El bosque tropical. Al norte de la meseta de Bié, en el tercio septentrional del país (excluyendo la franja costera), aparece el bosque tropical. Muy diezmado, eso sí, por las explotaciones madereras. Lo encontramos por primera vez entre Dondo y N´Dalatando, en dirección noreste, cuando la carretera asciende para encontrarse de nuevo con el planalto. Enormes árboles flanquean la carretera y nos escoltan durante la subida, algunas cuestas impresionantes, en la que no faltan los numerosos restos de vehículos accidentados. Hay de todo, pero abundan los de camiones, a los que los frenos seguramente les fallaron en la bajada.

En N´Dalatando, la carretera gira levemente a la derecha para dirigirse hacia el este, hacia Malanje. Algunos tramos están en obras y hay que utilizar los desvíos de tierra, pero, como ocurre en otros lugares, parece que pronto habrá una carretera flamante en esta ruta, con bastante tráfico, que conduce a las zonas diamantíferas de las “lundas”: Lunda Norte y Lunda Sur, las provincias del noreste lindantes ya con el Congo.

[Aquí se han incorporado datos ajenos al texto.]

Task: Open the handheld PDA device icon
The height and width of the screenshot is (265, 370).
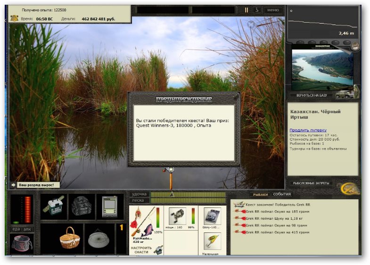Action: pos(110,207)
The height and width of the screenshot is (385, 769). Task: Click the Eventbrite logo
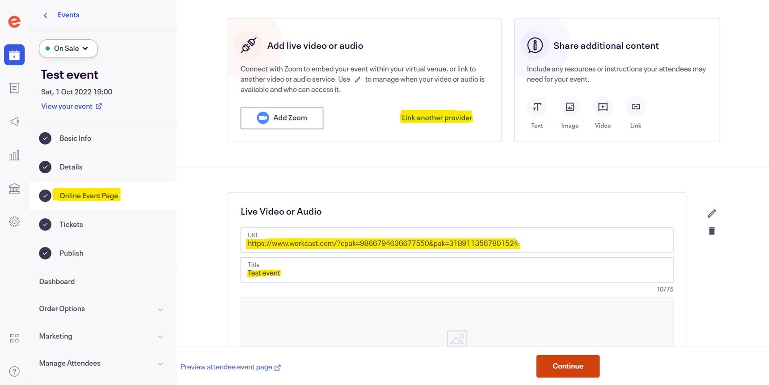pyautogui.click(x=14, y=21)
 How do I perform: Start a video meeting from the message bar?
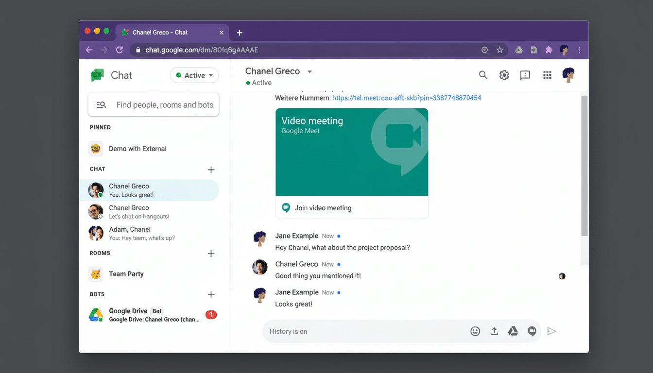tap(532, 331)
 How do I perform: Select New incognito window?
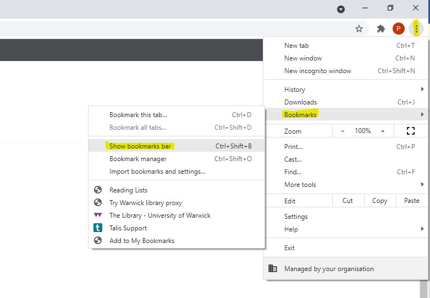318,71
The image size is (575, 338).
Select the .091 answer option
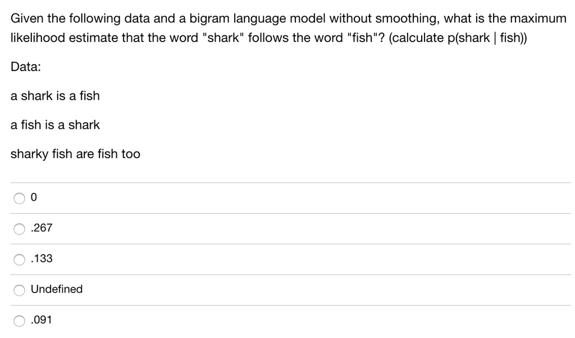[19, 320]
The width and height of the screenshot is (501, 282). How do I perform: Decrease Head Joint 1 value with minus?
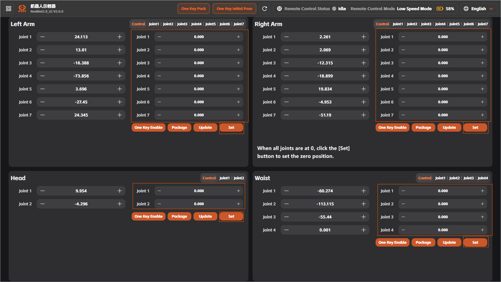tap(42, 191)
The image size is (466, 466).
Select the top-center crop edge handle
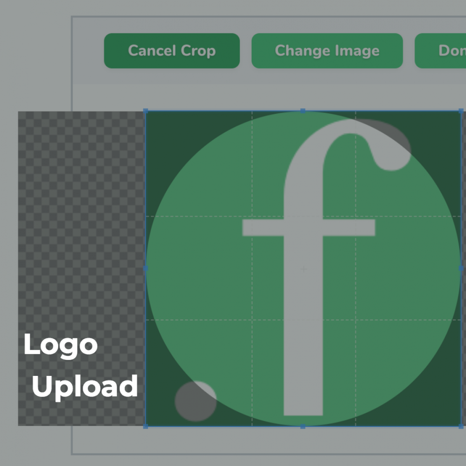coord(303,111)
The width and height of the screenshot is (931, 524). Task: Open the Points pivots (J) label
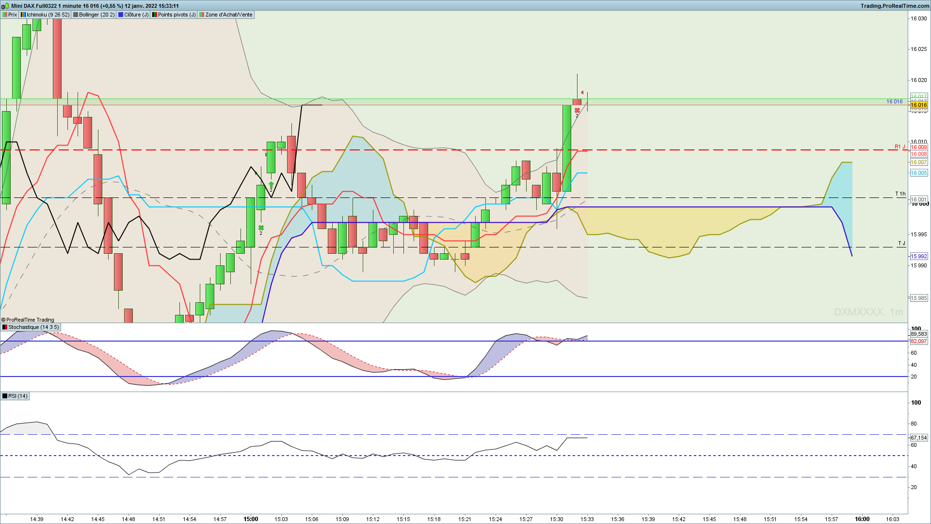[x=174, y=15]
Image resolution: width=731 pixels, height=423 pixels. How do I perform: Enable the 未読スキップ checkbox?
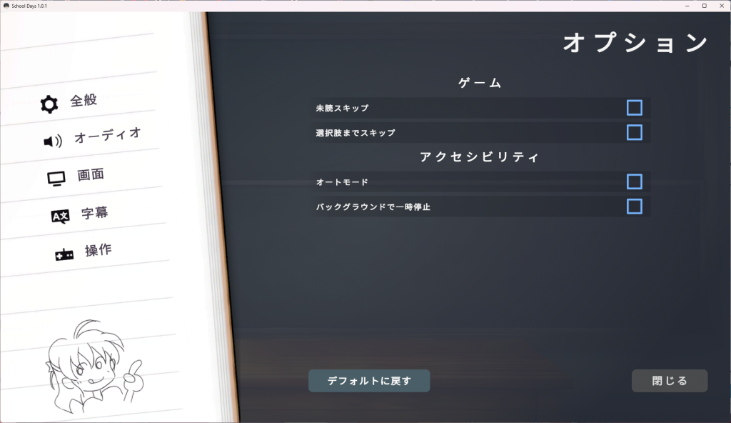634,108
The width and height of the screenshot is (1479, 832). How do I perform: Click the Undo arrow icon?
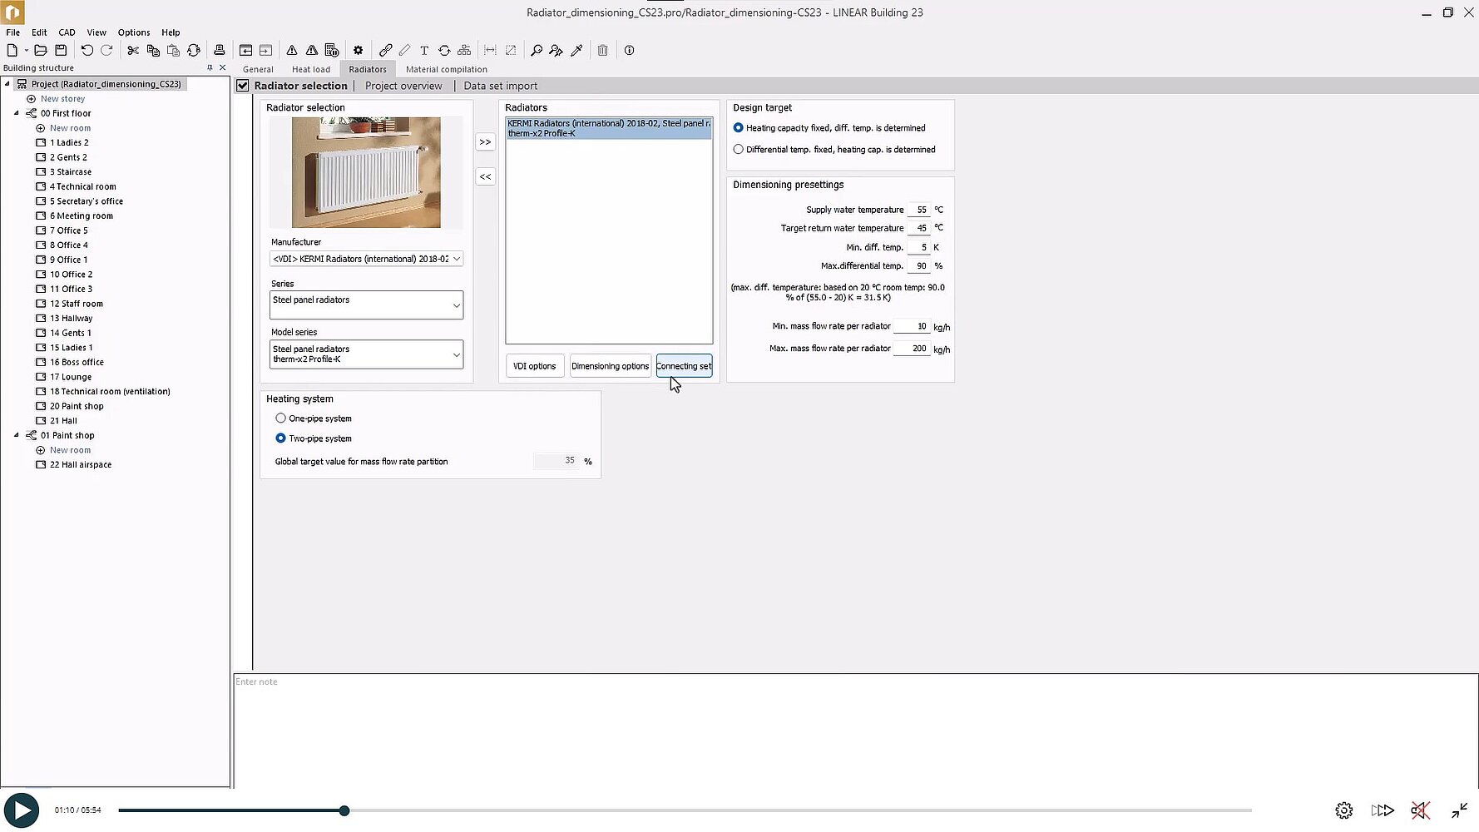pos(87,51)
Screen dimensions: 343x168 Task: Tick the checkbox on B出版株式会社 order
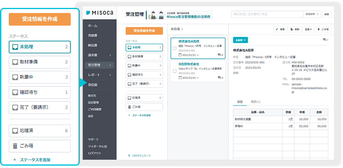175,71
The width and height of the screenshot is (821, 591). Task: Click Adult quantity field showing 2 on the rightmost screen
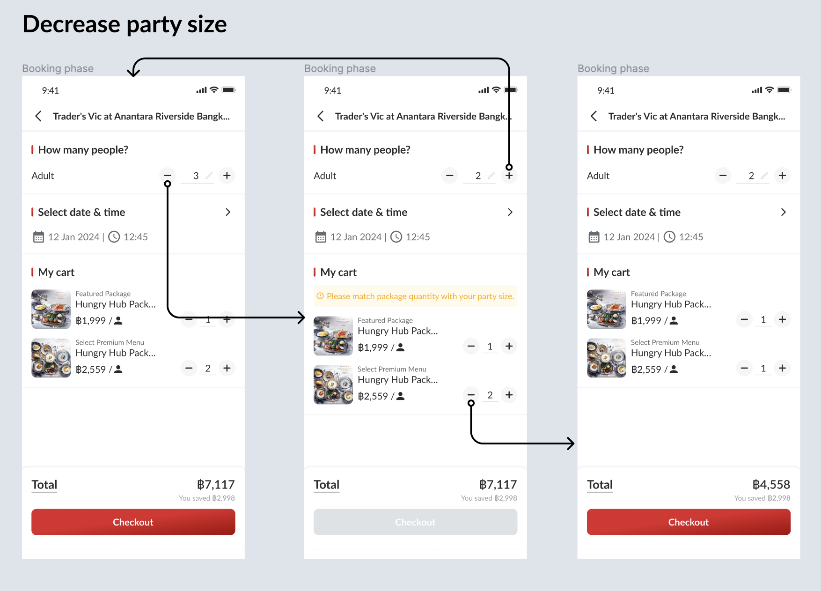pos(751,176)
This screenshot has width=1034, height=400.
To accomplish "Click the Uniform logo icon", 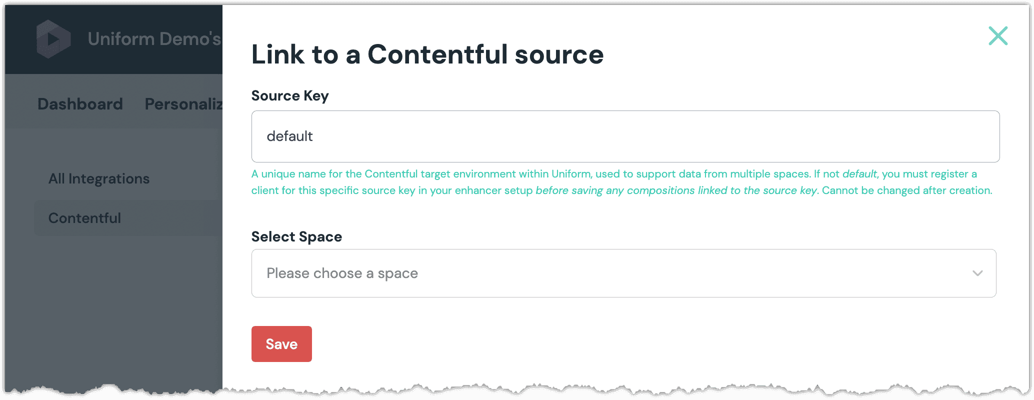I will click(54, 39).
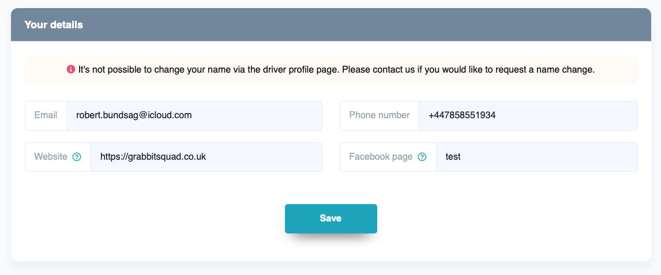This screenshot has width=661, height=275.
Task: Click the robert.bundsag@icloud.com email text
Action: click(134, 115)
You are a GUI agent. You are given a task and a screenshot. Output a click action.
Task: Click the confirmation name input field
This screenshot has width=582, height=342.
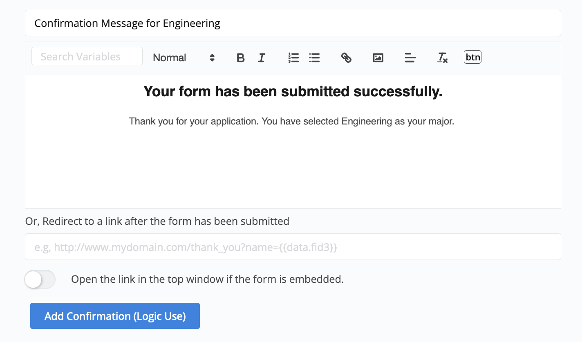point(293,23)
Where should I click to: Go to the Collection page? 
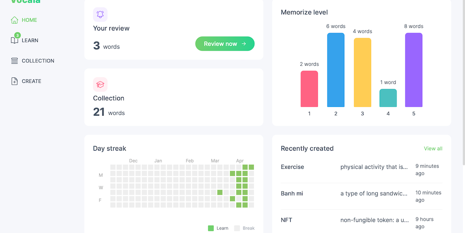pos(38,61)
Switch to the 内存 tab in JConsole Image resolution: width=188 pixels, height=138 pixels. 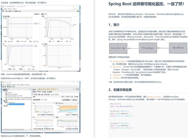[x=6, y=11]
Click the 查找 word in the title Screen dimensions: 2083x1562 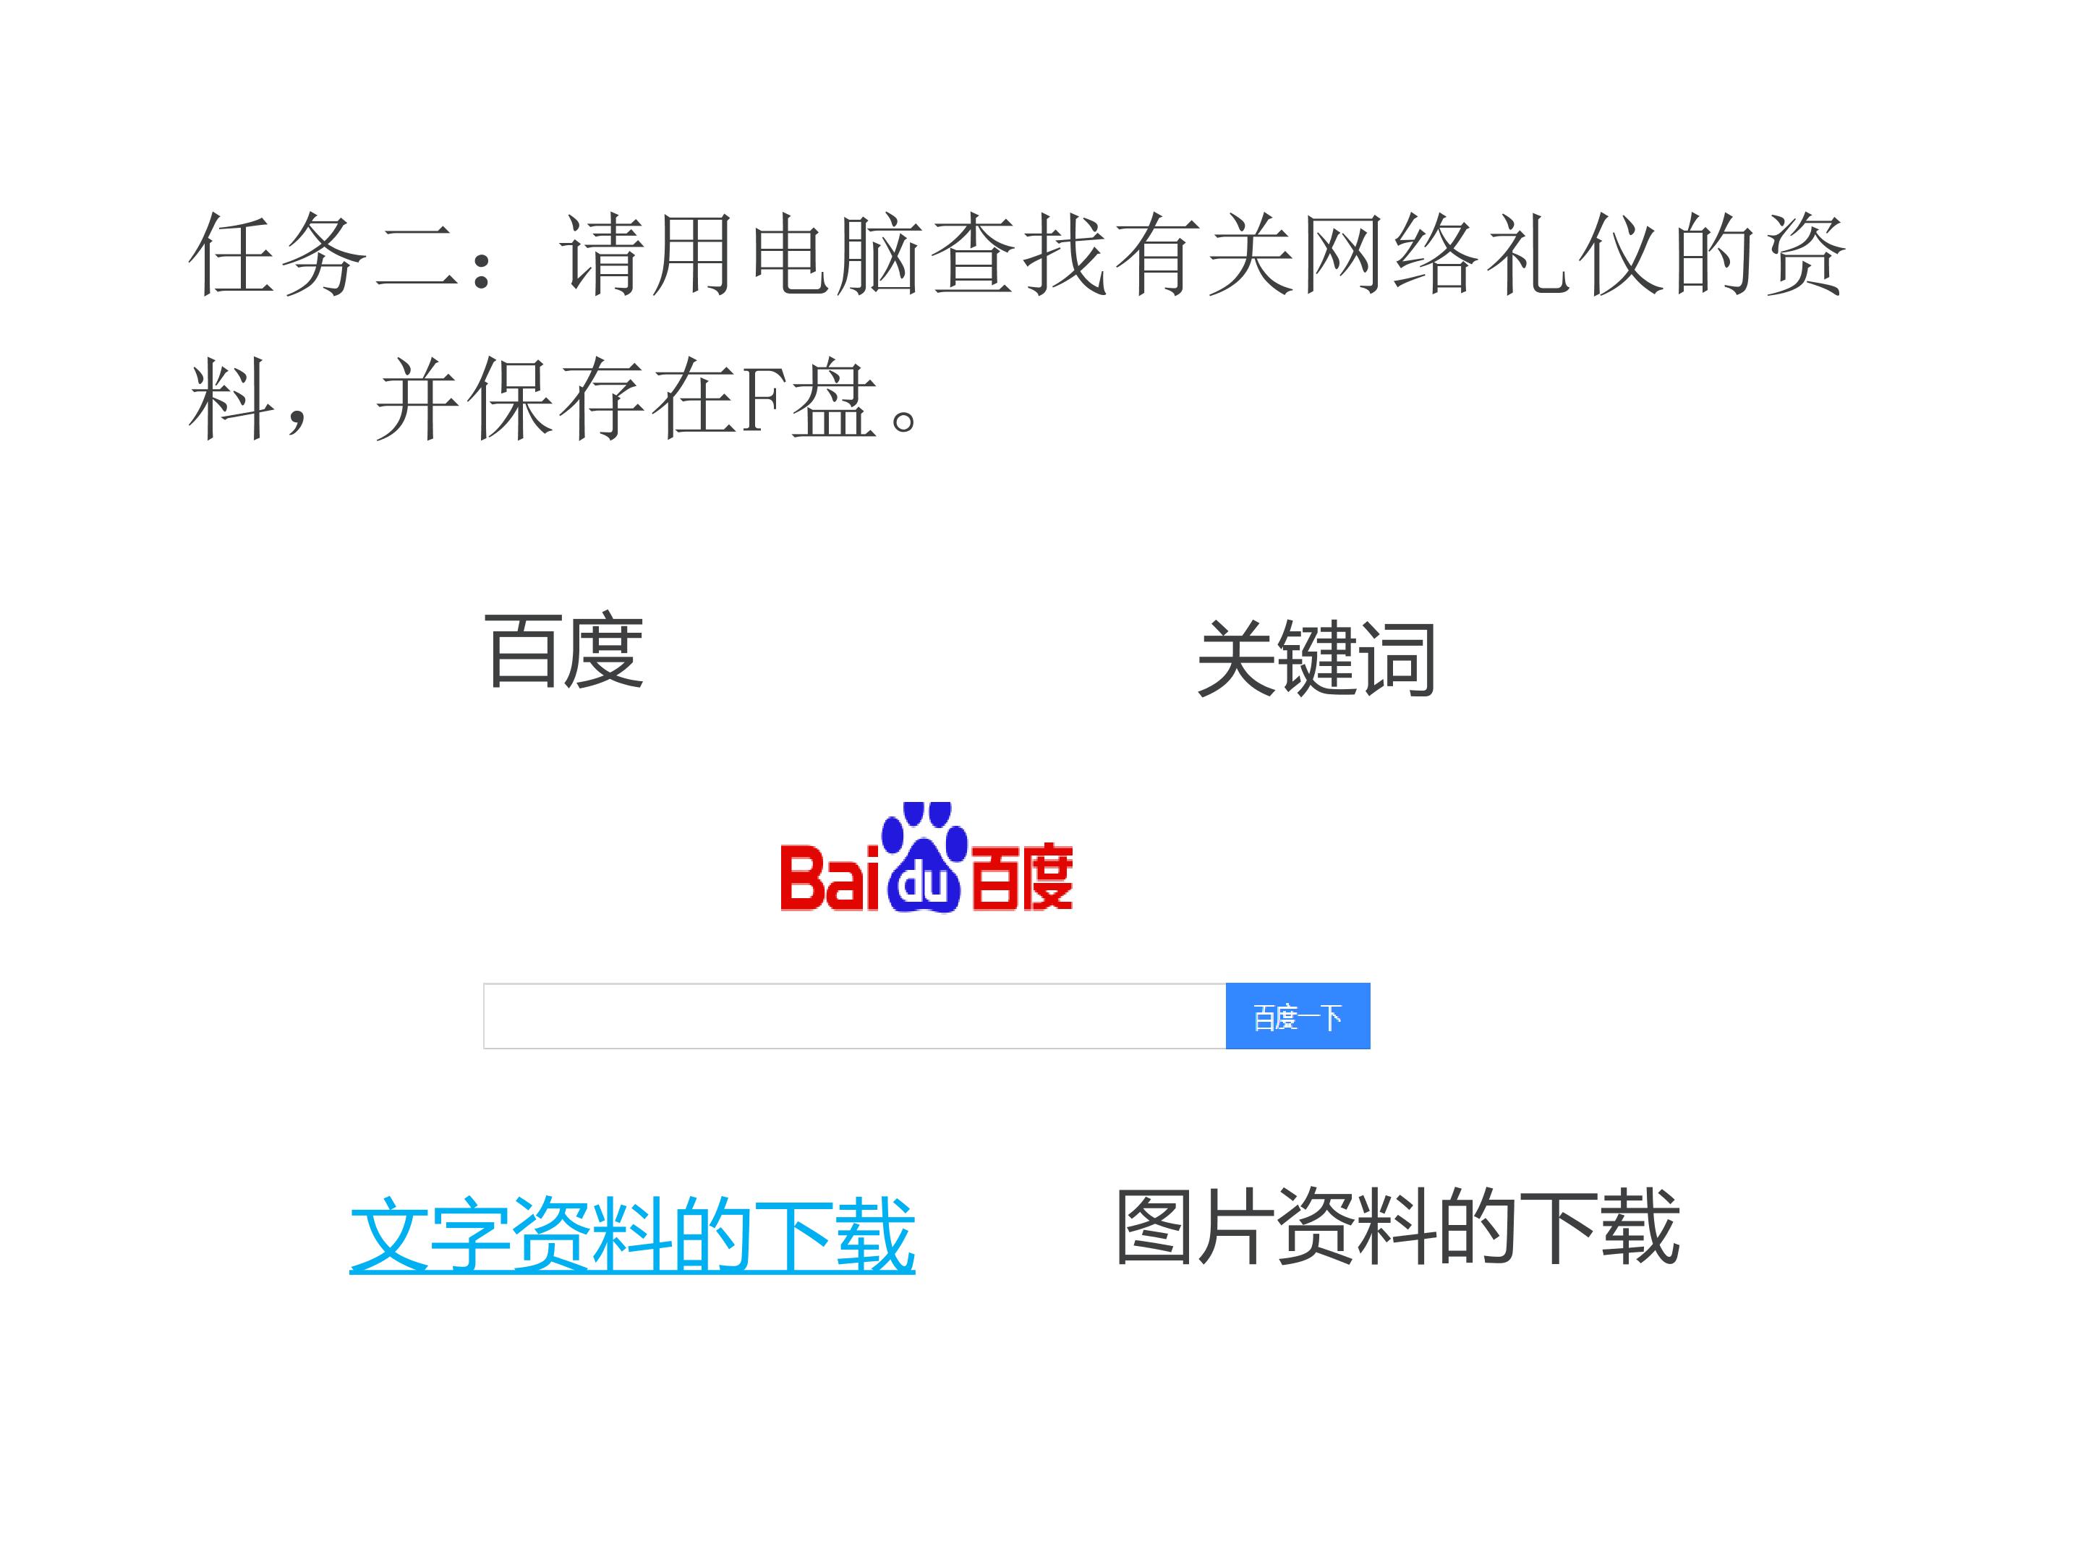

A mitad de camino entre N´Dalatando y Malanje, un desvío hacia el sur conduce hasta Pungo Andongo. El lugar de las míticas pedras negras, uno de los más emblemáticos del país. De lo que no deja lugar a dudas (en contraste con Massangano, por ejemplo) el estado de la carretera hasta la minúscula aldea situada en el corazón del sitio, o de la aldea misma. Por algo era, dicen, la capital del reino Ndongo, cuya reina Nzinga, según los angolanos, plantó cara a los portugueses con gran valor en el siglo XVII. Las pedras, impresionantes desde que se avistan en el horizonte varios kilómetros antes de llegar, constituyen una formación misteriosa, aparentemente fuera de lugar en aquel bosque. Algunas superan los doscientos metros de altura. Las hay con formas caprichosas, de animales, incluso una en forma de falo. El paseo entre ellas, y también por encima, permite ver las que dicen son las huellas en piedra de la reina Nzinga. Y, sobre todo, se puede hacer en medio de una gran quietud, prácticamente en soledad. Sólo nos encontramos un grupo de americanos, media docena, que nos hablaron con el mismo asombro de la belleza del lugar y del hecho de que no estuviera lleno de visitantes.

Lo que también ocurriría, poco después, en las quedas de Kalandula, en el río Lukala (el afluente más importante del Kwanza). Se trata de las terceras cataratas más altas de África, con sus más de cien metros, pero que asombran tanto o más por la cantidad de agua que por su altura. Para llegar hay que desviarse, ahora hacia el norte, veinte kilómetros antes de Malanje, en Lombe, y recorrer otros cincuenta de buena carretera. Hacia la mitad del camino, vale la pena detenerse y contemplar la primera vista de las cataratas desde la distancia.

En el mirador, en el que únicamente nos acompañan el ruido del agua y un arco iris hermosísimo formado a los pies de la catarata, pienso en Luanda, a la que regresaremos mañana. En el contraste entre esta soledad y el bullicio de una ciudad enorme y dinámica (dura, el reino de la confuçao, dirán los que viven en ella). Una ciudad que está cambiando, dicen también, a pasos agigantados, decididos como están los angolanos a conquistar el futuro.